Pictures aside, repeat the whole listing word for word.
GIVEN DATA below:
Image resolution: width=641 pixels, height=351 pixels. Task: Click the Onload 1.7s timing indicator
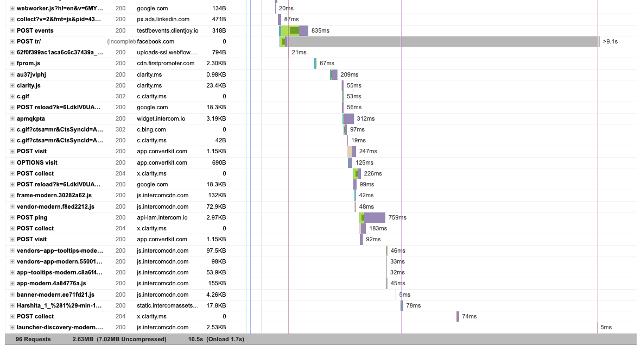[225, 339]
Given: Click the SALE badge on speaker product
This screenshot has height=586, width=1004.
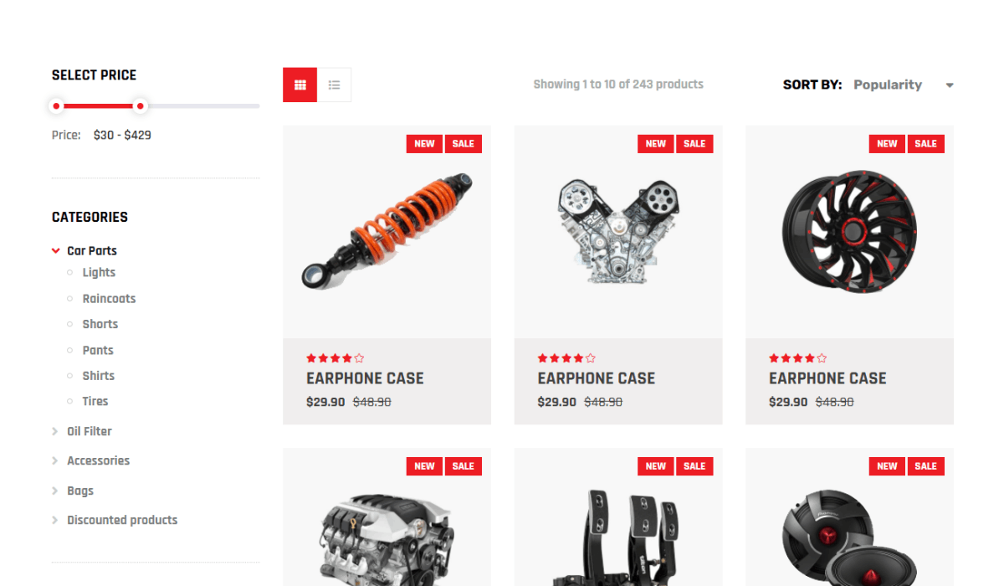Looking at the screenshot, I should (925, 466).
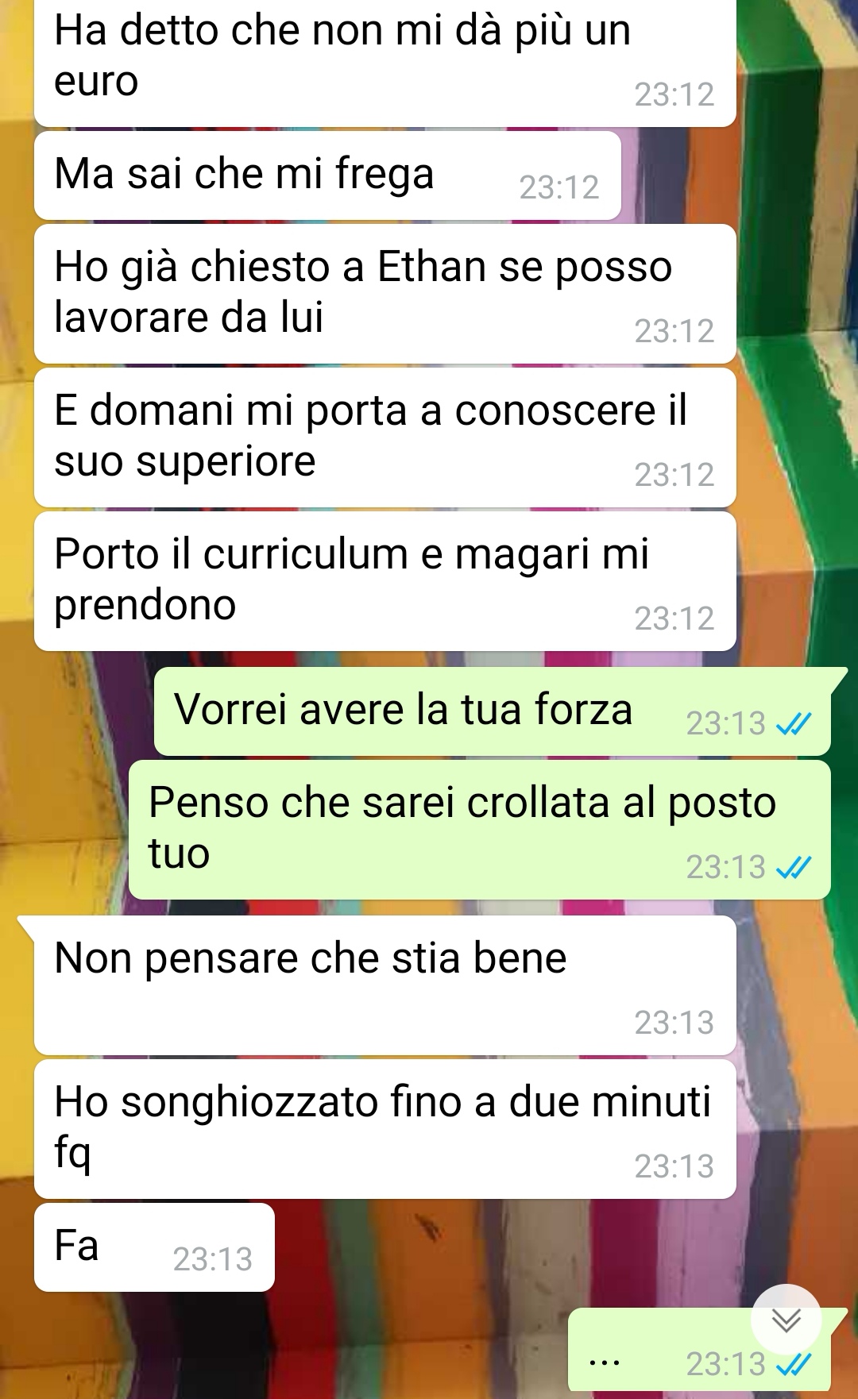Tap blue double ticks on 'Penso che sarei crollata' message
Screen dimensions: 858x1399
pos(794,868)
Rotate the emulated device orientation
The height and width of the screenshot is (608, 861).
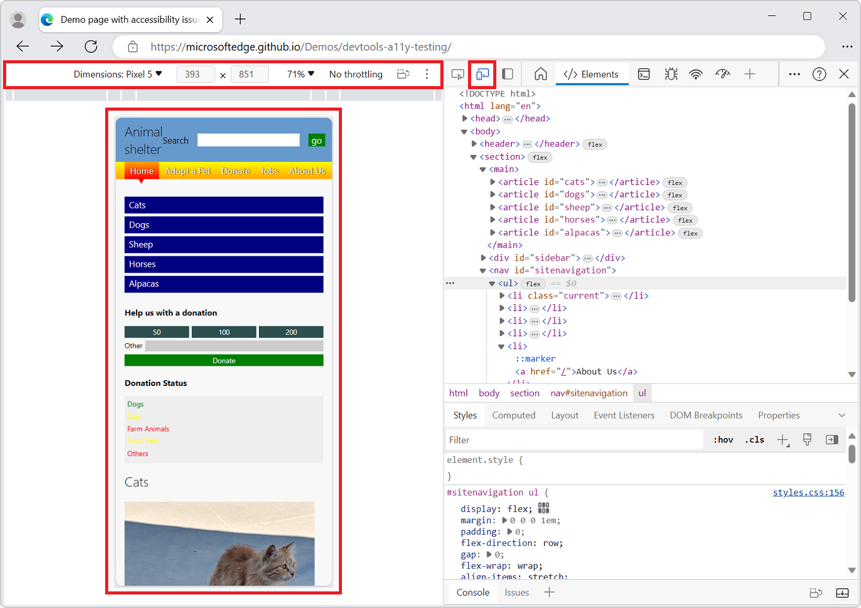pyautogui.click(x=403, y=74)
End of GIVEN DATA.
### [THE ANSWER]
Image resolution: width=641 pixels, height=351 pixels. Task: Click the Onload 1.7s timing indicator
[225, 339]
Given: Click the SALE badge on speaker product
This screenshot has height=586, width=1004.
Looking at the screenshot, I should (925, 466).
Tap blue double ticks on 'Penso che sarei crollata' message
Screen dimensions: 858x1399
pos(794,868)
Rotate the emulated device orientation
The height and width of the screenshot is (608, 861).
pyautogui.click(x=403, y=74)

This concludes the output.